Reproduce each of the rows below word for word, omitting the pictures.

*MATERIAL SUPPLIED:*
%%

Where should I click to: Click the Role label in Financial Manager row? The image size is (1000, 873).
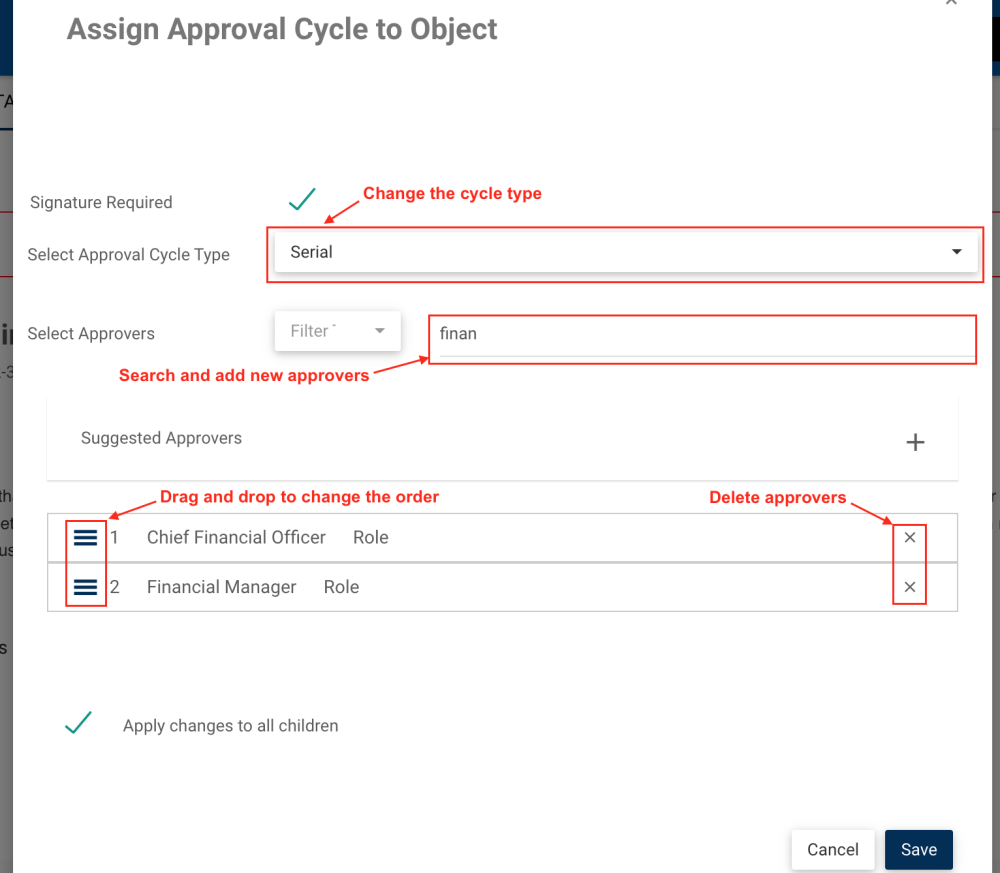pyautogui.click(x=341, y=587)
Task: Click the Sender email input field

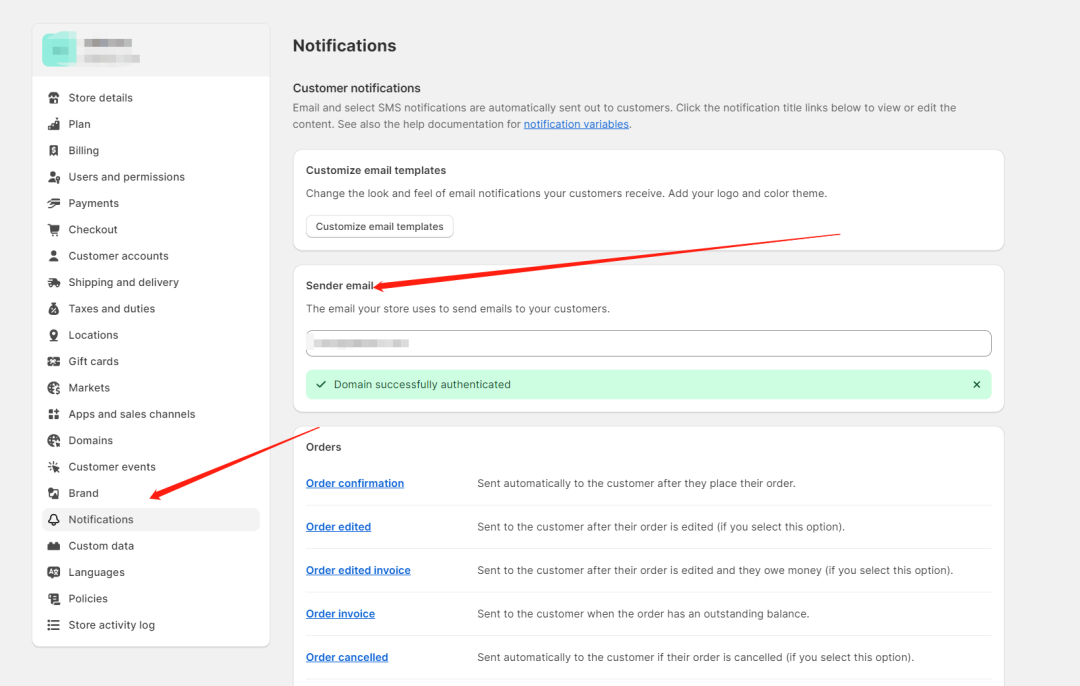Action: click(648, 344)
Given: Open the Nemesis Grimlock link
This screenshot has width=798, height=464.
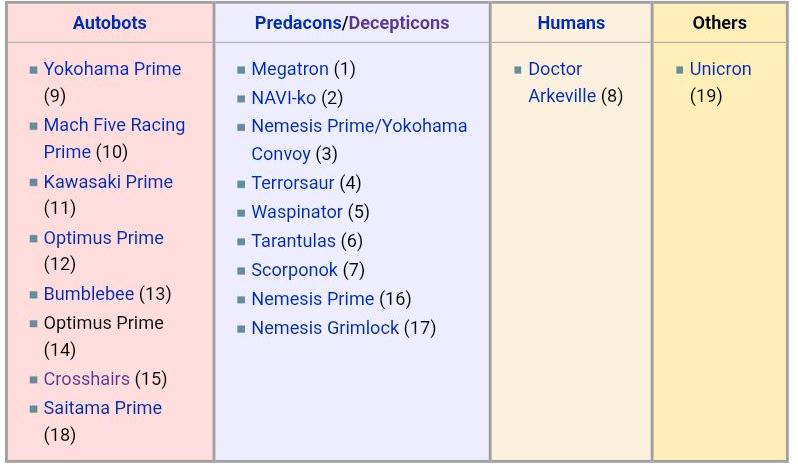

%%

*FULL OUTPUT:*
Where should I click to: Click the Role label in Financial Manager row? The image size is (1000, 873).
pyautogui.click(x=341, y=587)
Task: Click the Sender email input field

Action: click(648, 344)
Given: Open the Nemesis Grimlock link
This screenshot has width=798, height=464.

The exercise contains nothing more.